== To do ==
From the records below, state how many lines hold the string "Click", without any other text.

== Supplied material ==
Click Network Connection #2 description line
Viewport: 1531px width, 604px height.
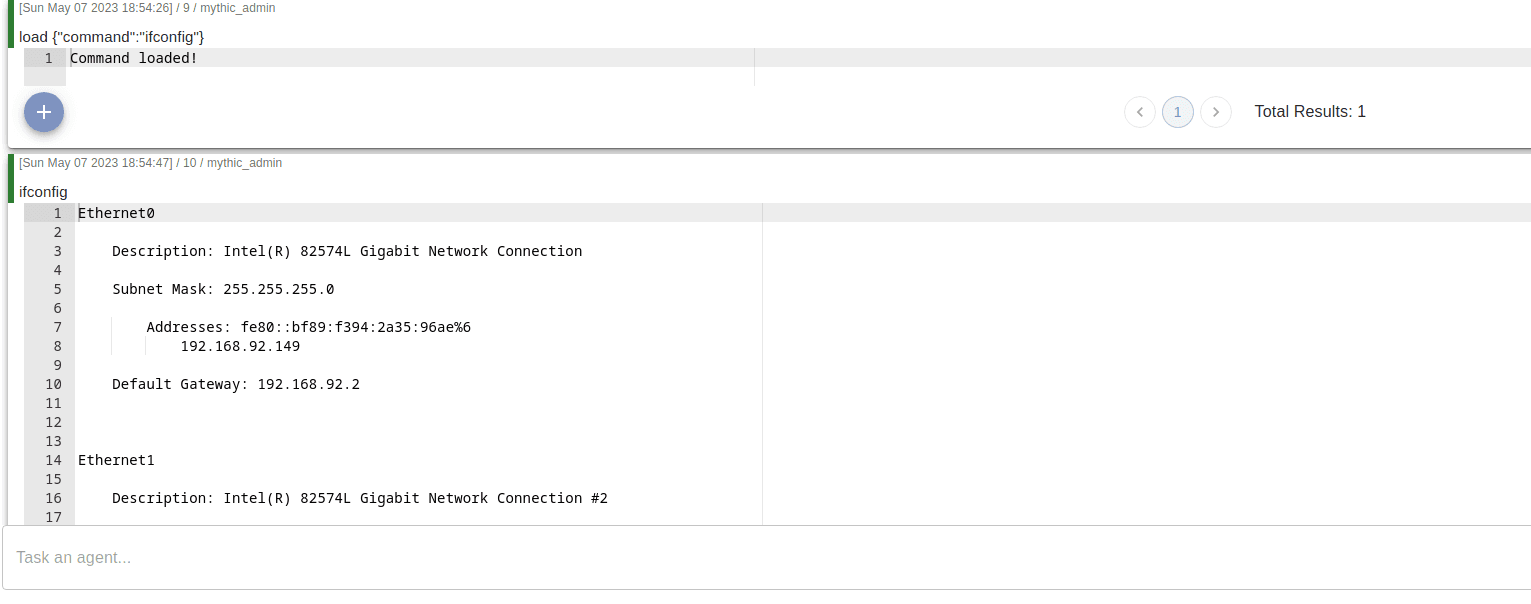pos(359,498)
* * *
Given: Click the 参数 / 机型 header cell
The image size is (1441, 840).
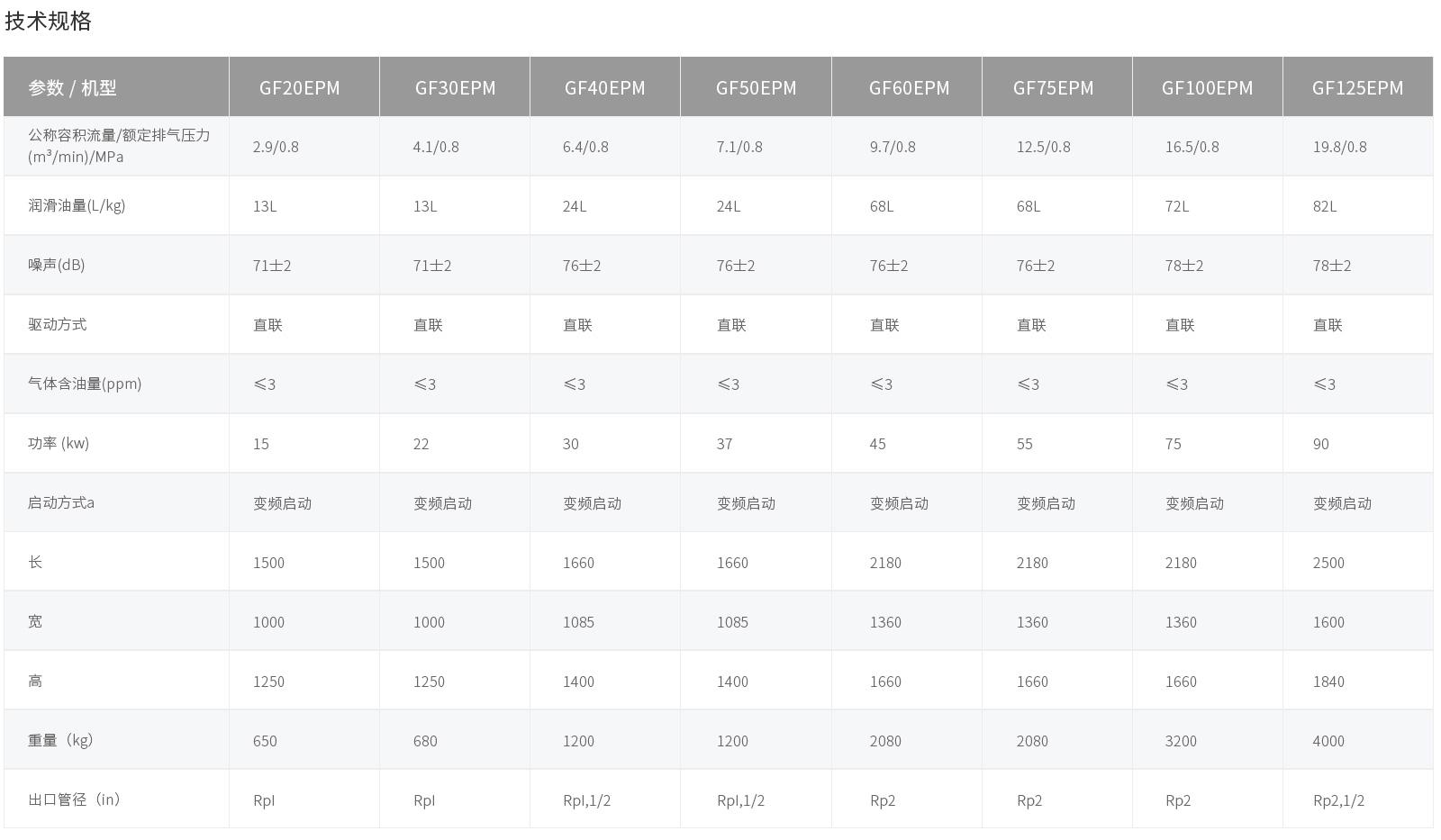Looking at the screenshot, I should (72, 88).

== Result of the exercise ==
2